If Plaintiff would like to compel
further responses, the Court will allow Plaintiff to follow the procedure in
CCP § 95 by filing a noticed motion to conduct additional discovery.
Irrespective of such fact, and as will
be explained below, the Motion cannot be granted due to Plaintiff failing to
meet its burden in showing good cause.
2. The
Failure to Show Good Cause
The
instant motion seeks to “compel further responses . . . pursuant to California
Code of Civil Procedure § 2031.310.” (Motion, p. i:13-14.) As such, Plaintiff
was required “to set forth specific facts showing good cause justifying the
discovery sought by the demand.” (Code Civ. Proc. § 2031.310(b)(1).)
The
Court finds that Plaintiff has not met its burden in showing good cause to
warrant further responses to its second set of Requests for Production of
Documents. The declaration of Zaslavsky in support of the Motion does not
mention good cause or even attempt to explain “how the discovery sought will
tend in reason to prove or disprove that fact or lead to other evidence that
will tend to prove or disprove the fact.” Digital Music News LLC v. Superior
Court, supra, 226 Cal.App.4th 216, 224. Additionally, the
memorandum of points and authorities does not attempt to articulate whether
good cause exists to compel Defendant Laurie’s further responses. Plaintiff has
not met its burden in showing good cause to compel further responses. Calcor
Space Facility, Inc. v. Superior Court, supra, 53 Cal.App.4th 216,
223-24. The declaration of Zaslavsky is essentially a recitation of meet
and confer efforts between the parties and articulates counsel’s qualifications
in support of Plaintiff’s request for monetary sanctions. (Zaslavsky Decl., ¶¶
5-11.)
Thus, even
if this case was not reclassified as one of limited jurisdiction after
Plaintiff propounded the discovery at issue, the Court would be unable to grant
the Motion due to Plaintiff’s failure to show good cause.
II. Conclusion
Based on the foregoing, Plaintiff’s Motion to Compel Defendant
Laurie’s Further Responses to Set Two of its Request for Production and for
Monetary Sanctions is DENIED WITHOUT PREJUDICE.

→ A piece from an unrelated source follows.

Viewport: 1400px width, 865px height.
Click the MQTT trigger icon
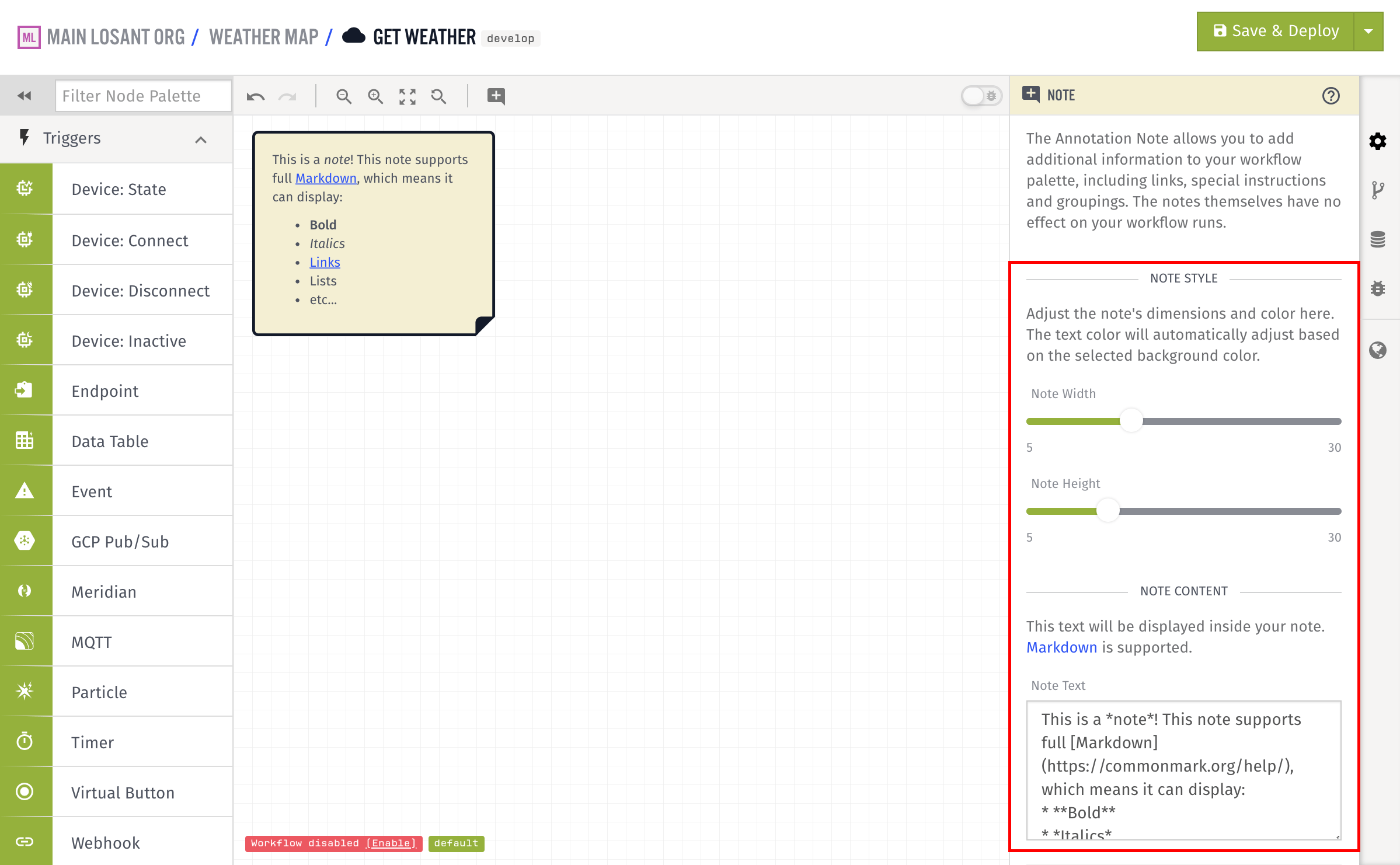point(26,641)
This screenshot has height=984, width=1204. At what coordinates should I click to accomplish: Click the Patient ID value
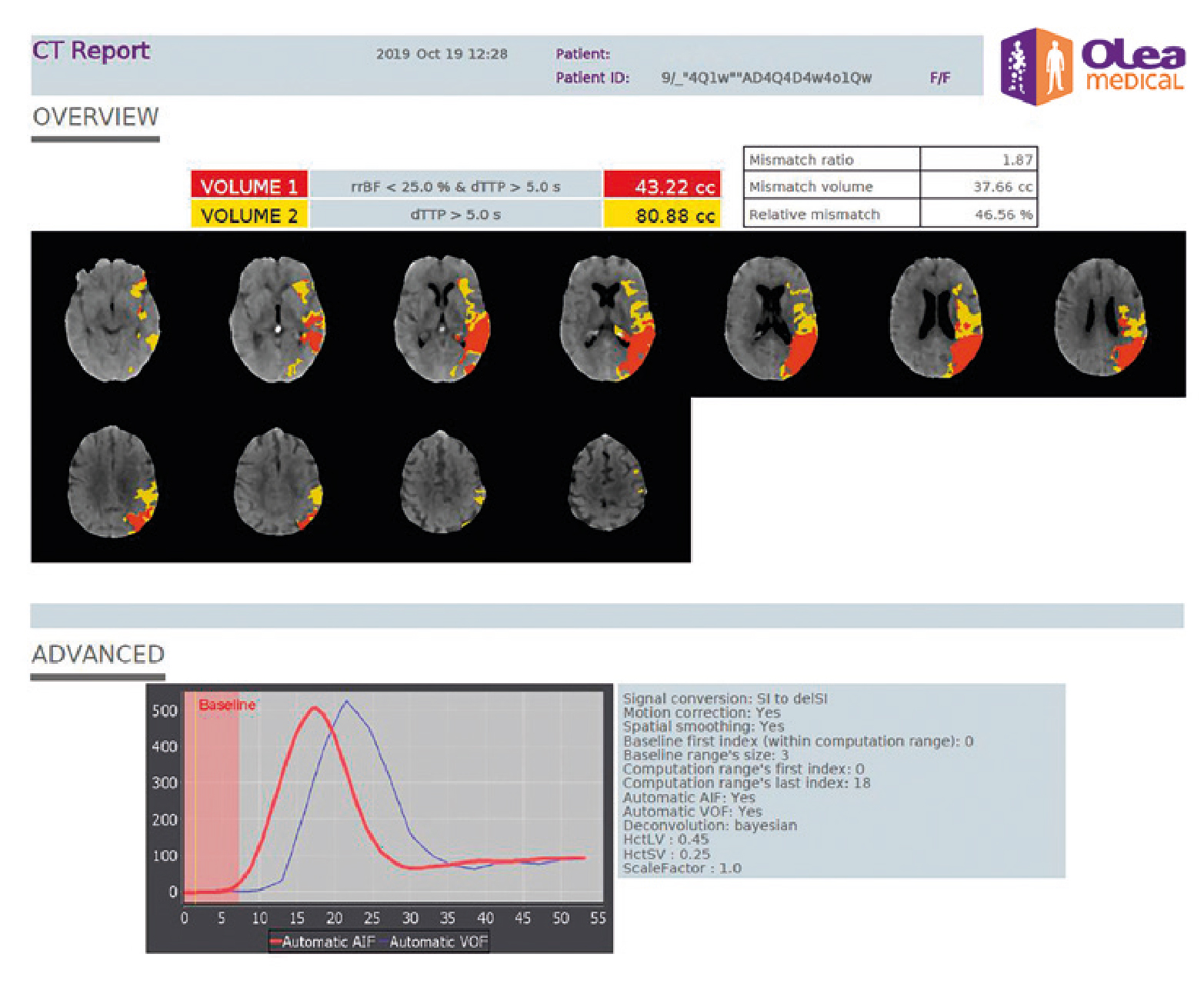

Moving party is ordered to give
notice.
[1] Where
necessary, the Court will refer to the respective Defendants by their first
names as they share a common last name. The Court does not do so out of
disrespect but rather to avoid any confusion in nomenclature. The Court does
not intend any disrespect by referring to any of the Defendants by their first
names.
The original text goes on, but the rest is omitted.